Algo parecido aconteceria em 1981, quando ele gravou Visagem, de Fagner e Fausto Nilo. “Tecnicamente, é a canção mais bem gravada da minha vida, com arranjo de Cesar Camargo Mariano. Não aparece o nome dele, a mesma história de novo.”

De modo geral, profissionais de renome pareciam se envergonhar de imprimir a assinatura lado a lado com a de Ronnie Von. Àquela altura, ele já andava imerso na onda dita “romântica”, ou “brega”.

Diz que se sentiu alijado e viveu situações de humilhação por conta da segmentação vigente. “Eu comungo dos mesmos ideais dos formadores de opinião, leio o que eles lêem. Mas acham que no ofício deixo a desejar. Quando é assim, você nem se olha no espelho. A pior luta do homem é a luta com ele próprio.”
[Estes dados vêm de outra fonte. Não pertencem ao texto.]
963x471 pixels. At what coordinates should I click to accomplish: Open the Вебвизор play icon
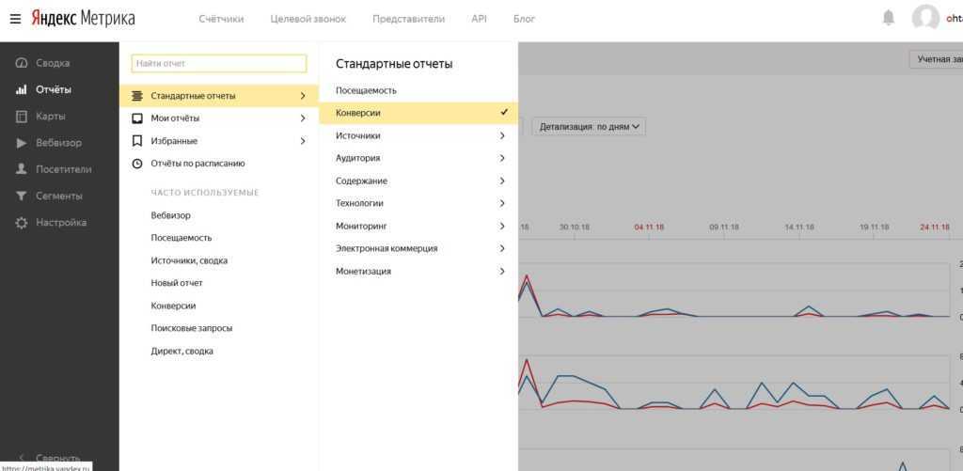(x=22, y=143)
A zona máxima de confusão entre tantos valores se deu nos impopulares discos confusos por excelência, que misturavam Tropicália, rock rural, canções de Tom Jobim, Ivan Lins e Zé Rodrix, utopia pan-americana, até um ponto de umbanda levado na guitarra (Cavaleiro de Aruanda, do argentino Tony Osanah, dos Beat Boys).

São essas as canções que seduzem o público roqueiro jovem de 2007. Aqui, os músicos de agora sublinham a empatia pela inconsciência do “pequeno príncipe”, como relata o entusiasta Leonardo Bonfim, um dos participantes do tributo virtual: “Eu pirei completamente no disco de 68. Acho um dos melhores discos psicodélicos de todos os tempos”. No Japão, o LP tropicalista chega a ser vendido por 1,8 mil dólares.

Aos 62 anos, o pobre menino rico do iê-iê-iê assiste à movimentação como um espectador incrédulo e algo distante. Talvez seja esse, desde sempre, um retrato fiel dele e da música pop que tentava fazer, ao comando dos departamentos de marketing, para o “povão”.